I wish I could get by on less than 8 hours of sleep a night.
I'm one of those people who must know every possible angle before making up my mind and I really wish I could just go with my gut sometimes. And be happy about it!
I wish I had the willpower to just suck it up and do the unplesant tasks I need to get done rather than spend the whole day procrasitnating around them
Thanks guys, I really didn't mean to write that. I just can't seem to think of much else. See?
Early prognosis is fine, legal issues forbid the docs from updating even next-of-kin until all is said and done. Which seems crazy, but I understand why.
(I went through a few more serious wishes, but all of them reveal more about my lonely life than I would strictly prefer. And, Hugh: Wishing, hoping everything's well.)
Basically, I wish I could stop being so insanely self-conscious, which affects my enjoyment of things like playing a taiko drum when I'm abducted by festival drummers.
(and more good wishes to Hugh and family, and shit-smiting power to Schyler)
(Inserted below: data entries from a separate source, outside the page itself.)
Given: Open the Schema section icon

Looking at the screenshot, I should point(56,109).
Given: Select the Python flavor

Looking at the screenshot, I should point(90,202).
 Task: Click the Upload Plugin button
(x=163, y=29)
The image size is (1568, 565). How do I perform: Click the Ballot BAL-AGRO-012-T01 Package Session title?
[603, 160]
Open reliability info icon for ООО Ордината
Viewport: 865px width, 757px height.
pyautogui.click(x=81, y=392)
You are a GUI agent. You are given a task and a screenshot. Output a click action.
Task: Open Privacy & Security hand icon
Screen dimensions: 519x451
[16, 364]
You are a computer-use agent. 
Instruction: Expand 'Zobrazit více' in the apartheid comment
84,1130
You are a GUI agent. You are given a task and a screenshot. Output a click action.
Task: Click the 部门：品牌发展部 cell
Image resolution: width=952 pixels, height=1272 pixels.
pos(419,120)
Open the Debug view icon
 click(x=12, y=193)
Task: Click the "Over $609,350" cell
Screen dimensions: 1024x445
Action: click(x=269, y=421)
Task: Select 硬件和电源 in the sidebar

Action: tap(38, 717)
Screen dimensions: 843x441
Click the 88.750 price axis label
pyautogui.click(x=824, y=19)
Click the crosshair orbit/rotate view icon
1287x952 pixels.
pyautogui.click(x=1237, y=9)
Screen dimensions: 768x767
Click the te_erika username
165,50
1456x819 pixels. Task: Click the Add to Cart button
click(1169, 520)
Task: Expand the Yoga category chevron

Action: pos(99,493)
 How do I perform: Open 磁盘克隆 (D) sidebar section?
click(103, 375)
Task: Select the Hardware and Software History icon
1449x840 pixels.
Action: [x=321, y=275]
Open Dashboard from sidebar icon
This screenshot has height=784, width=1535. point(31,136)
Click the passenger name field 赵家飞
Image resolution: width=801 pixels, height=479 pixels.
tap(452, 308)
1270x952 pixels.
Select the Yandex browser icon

I wish I were more optimistic. I wish I were more trusting of people. I wish I knew what I wanted to accomplish in life. I wish I could convince the makers of beautiful shoes that tall girls have big feet.
I wish I could control my anger and be more at peace with myself and believe in myself.
I wish (or hope is a better word) to be a better husband this second time around (in less than a month!) and that I will be a good father (we're planning to have a child soon after).
And I wish I could sing. It doesn't even need to be well - just to be able to carry a tune. The worst thing is that I'm not tone deaf -- I can *hear* how bad I sound, but somehow can't connect the hearing it to the producing it.
Good luck to Hugh & papercake--for entirely different reasons. Good luck to me--I'm off to try to begin the process of buying a condo (but it might fall through).
I wish I had better self discipline - with it I could get my diabetes under control, lose weight, look for work. I wish I had a positive outlook on life. I wish I wasn't so fucking shy. I wish I had a better self-image.
Flying would be nice, so would being able to transform into a cat.
Wow. All of the above. Except for the dancing, and the being-a-good-husband thing. Oh, and the optimism thing. (I'm perfectly happy with pessimism, thank you.)
Also, I wish I could stay more engaged with people.